◆ GIVEN TEXT
——

For some reason, every implementation I have ever done seems to suffer for the same problem and it doesn’t seem common on the internet so, to paraphrase a billionaire, the problem is likely me.
Observation:
I see get seemingly clustered APITimeoutErrors. Tens of thousands of queries can be fine, then five will fail. It seems fairly reliable, in the sense that when I repeat the queries they are much more likely (although not 100%) to fail with the same error. There’s no commonality between the queries and they’re not particularly complicated. They use structured outputs and specify a json schema, but otherwise they’re pretty basic. I’ve definitely observed it with gpt-4.1 and probably also gpt-4.1-mini.
Setup:
I use the Python openai client library to access the OpenAI chat completions API via the AsyncOpenAI client object. I am doing this from 3 implementations hosted across serverless GCP offerings (e.g. Cloud Run) and kubernetes and always observe the same phenomenon.
Hmm could you try moderations endpoint on that and see if it violates anything?
Moderations endpoint is free to use and should be used anyways.
const response = await openai.moderations.create({
model: "omni-moderation-latest",
input: userInput,
});
if (response.results[0].flagged) {
// do whatever you must to get notified + userInput
}
Do negative moderation results give APITimeoutErrors?
I think it was something infrastructure-related at the moment I was writing the post. I tried the same batch of 100,000 prompts an hour later and it completed without errors. It’s just weird to me that no one else seems to experience this, because I see it weekly.

——

◆ EXTRACTED DATA
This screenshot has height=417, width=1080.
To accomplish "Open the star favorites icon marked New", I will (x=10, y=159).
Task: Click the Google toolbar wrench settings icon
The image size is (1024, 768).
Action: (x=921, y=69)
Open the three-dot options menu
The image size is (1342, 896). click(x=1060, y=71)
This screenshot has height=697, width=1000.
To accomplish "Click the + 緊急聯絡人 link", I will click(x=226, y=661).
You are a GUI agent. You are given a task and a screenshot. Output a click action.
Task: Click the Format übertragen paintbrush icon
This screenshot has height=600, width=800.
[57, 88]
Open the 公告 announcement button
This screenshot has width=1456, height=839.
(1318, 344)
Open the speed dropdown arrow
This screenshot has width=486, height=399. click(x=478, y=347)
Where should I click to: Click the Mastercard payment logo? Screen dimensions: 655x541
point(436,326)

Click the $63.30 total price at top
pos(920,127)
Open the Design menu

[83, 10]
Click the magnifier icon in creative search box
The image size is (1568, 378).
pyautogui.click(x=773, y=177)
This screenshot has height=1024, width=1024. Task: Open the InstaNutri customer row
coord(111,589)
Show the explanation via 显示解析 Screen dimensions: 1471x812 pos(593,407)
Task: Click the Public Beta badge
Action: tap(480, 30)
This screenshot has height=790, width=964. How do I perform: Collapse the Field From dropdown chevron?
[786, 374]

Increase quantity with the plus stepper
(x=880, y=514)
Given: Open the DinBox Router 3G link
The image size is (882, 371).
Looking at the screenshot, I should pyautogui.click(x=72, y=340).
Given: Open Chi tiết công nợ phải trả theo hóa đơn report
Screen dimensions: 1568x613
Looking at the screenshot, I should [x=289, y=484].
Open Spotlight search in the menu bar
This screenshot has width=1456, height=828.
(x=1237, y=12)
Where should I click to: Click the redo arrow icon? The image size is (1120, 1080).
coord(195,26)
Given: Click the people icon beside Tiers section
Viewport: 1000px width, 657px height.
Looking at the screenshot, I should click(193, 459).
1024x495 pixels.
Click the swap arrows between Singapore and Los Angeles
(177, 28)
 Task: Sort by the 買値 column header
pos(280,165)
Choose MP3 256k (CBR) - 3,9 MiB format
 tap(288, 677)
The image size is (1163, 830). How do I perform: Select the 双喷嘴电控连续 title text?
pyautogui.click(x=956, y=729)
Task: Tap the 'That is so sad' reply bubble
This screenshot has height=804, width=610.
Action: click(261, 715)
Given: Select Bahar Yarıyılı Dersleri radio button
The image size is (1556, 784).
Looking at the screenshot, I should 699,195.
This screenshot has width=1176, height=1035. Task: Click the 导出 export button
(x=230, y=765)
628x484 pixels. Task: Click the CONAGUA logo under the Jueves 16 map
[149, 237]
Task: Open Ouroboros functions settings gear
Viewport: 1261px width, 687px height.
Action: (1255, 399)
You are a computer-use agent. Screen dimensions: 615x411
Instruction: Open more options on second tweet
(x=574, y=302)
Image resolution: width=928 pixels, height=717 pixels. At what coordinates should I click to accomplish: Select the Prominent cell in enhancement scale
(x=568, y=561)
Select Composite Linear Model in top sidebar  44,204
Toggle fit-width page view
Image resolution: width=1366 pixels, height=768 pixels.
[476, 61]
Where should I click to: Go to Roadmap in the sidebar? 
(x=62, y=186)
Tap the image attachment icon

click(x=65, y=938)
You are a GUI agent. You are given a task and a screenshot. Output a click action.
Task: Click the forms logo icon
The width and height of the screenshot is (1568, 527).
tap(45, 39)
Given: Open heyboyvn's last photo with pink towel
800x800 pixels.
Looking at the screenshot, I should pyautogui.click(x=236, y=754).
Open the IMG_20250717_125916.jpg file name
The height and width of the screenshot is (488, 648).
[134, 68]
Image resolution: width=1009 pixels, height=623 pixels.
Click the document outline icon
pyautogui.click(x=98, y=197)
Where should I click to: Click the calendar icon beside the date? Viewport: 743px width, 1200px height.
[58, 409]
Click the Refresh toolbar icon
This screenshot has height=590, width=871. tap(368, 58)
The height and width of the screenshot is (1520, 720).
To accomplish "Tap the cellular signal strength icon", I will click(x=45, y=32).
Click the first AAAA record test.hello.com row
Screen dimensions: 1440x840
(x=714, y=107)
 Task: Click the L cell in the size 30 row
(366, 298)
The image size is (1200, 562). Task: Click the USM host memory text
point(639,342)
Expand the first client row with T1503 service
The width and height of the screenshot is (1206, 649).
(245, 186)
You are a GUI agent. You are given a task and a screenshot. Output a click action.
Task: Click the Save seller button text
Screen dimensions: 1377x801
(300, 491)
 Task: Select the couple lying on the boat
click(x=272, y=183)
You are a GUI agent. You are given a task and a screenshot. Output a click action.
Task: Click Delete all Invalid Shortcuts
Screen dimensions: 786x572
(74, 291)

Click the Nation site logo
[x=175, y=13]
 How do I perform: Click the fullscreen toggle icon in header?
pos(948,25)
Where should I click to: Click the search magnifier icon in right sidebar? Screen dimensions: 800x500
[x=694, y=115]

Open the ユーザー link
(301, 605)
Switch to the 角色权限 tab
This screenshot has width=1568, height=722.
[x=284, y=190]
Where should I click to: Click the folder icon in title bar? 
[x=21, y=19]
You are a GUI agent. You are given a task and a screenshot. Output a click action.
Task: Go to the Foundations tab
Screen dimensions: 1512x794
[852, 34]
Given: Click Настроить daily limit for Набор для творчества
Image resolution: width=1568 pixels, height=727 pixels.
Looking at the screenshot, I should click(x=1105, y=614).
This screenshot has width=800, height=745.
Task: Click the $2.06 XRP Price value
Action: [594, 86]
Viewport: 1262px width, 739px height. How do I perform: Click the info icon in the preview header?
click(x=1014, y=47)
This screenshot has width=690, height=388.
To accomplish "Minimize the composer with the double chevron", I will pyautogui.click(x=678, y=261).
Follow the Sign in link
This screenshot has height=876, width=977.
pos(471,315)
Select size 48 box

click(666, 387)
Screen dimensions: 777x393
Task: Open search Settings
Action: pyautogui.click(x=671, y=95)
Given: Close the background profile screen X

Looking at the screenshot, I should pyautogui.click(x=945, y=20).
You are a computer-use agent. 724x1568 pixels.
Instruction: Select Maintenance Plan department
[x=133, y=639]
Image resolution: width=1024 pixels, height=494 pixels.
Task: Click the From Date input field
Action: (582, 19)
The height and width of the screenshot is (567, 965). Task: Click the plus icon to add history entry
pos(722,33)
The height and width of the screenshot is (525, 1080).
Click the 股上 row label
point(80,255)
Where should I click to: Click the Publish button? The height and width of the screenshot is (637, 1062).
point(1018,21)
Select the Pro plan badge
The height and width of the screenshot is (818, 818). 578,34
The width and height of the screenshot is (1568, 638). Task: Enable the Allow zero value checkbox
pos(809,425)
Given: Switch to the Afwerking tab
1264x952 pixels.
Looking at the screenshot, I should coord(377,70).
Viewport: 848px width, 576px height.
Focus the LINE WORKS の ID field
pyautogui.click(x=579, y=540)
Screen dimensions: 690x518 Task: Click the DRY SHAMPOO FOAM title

——

◆ WHAT IS NEEDED
In the forum thread about timeout errors, how many prompts were in the batch that was tried again an hour later? You won't need the lines to do this.

◆ ANSWER TO THIS TASK
100,000 prompts.